Senhor, que és o céu e a terra, que és a vida e a morte! O sol és tu e a lua és tu e o vento és tu. Tu és os nossos corpos e as nossas almas e o nosso amor és tu também. Onde nada está tu habitas e onde tudo está – (o teu templo)  – eis o teu corpo.

Dá-me alma para te servir e alma para te amar. Dá-me vista para te ver sempre no céu e na terra, ouvidos para te ouvir no vento e no mar, e mãos para trabalhar em teu nome.

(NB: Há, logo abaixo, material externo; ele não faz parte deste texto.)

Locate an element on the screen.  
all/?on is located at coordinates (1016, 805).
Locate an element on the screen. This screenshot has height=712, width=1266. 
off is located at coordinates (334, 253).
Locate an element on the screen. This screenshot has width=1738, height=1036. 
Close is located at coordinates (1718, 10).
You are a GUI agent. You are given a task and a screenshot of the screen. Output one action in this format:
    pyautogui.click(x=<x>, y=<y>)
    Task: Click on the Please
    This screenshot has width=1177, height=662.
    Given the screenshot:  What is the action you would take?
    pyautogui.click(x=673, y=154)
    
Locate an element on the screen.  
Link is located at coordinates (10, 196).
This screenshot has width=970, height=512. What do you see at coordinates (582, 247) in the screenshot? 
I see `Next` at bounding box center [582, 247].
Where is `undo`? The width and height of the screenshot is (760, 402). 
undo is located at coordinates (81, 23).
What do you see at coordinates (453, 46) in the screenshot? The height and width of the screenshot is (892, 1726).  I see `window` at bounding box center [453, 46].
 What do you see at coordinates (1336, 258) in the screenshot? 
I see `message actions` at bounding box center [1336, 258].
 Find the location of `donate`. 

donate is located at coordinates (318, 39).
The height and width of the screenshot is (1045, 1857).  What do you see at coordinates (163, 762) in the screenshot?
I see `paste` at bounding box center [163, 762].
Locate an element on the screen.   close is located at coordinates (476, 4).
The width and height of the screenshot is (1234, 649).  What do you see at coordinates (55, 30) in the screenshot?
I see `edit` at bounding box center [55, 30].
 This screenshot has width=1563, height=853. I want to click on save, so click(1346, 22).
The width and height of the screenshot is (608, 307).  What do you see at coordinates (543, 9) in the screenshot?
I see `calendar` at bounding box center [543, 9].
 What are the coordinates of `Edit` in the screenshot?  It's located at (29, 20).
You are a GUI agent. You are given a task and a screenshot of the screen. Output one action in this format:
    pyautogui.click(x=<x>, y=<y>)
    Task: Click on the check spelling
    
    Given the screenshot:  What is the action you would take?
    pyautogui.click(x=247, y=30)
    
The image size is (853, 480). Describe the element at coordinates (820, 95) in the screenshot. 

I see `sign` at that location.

Torna-me puro como a água e alto como o céu. Que não haja lama nas estradas dos meus pensamentos nem folhas mortas nas lagoas dos meus propósitos. Faze com que eu saiba amar os outros como irmãos e servir-te como a um pai. […]

Minha vida seja digna da tua presença. Meu corpo seja digno da terra, tua cama. Minha alma possa aparecer diante de ti como um filho que volta ao lar.

Torna-me grande como o Sol, para que eu te possa adorar em mim; e torna-me puro como a lua, para que eu te possa rezar em mim; e torna-me claro como o dia para que eu te possa ver sempre em mim e rezar-te e adorar-te.

Senhor, protege-me e ampara-me. Dá-me que eu me sinta teu. Senhor, livra-me de mim.

 

Fernando Pessoa poeta, escritor, crítico literário, inventor, tradutor, filósofo e comentarista político português. Autor de livros como O livro do desassossego, O eu profundo e os outros eus, dentre outros.

Essa poesia foi retirada do livro O Eu Profundo – Obras em Prosa, 1976.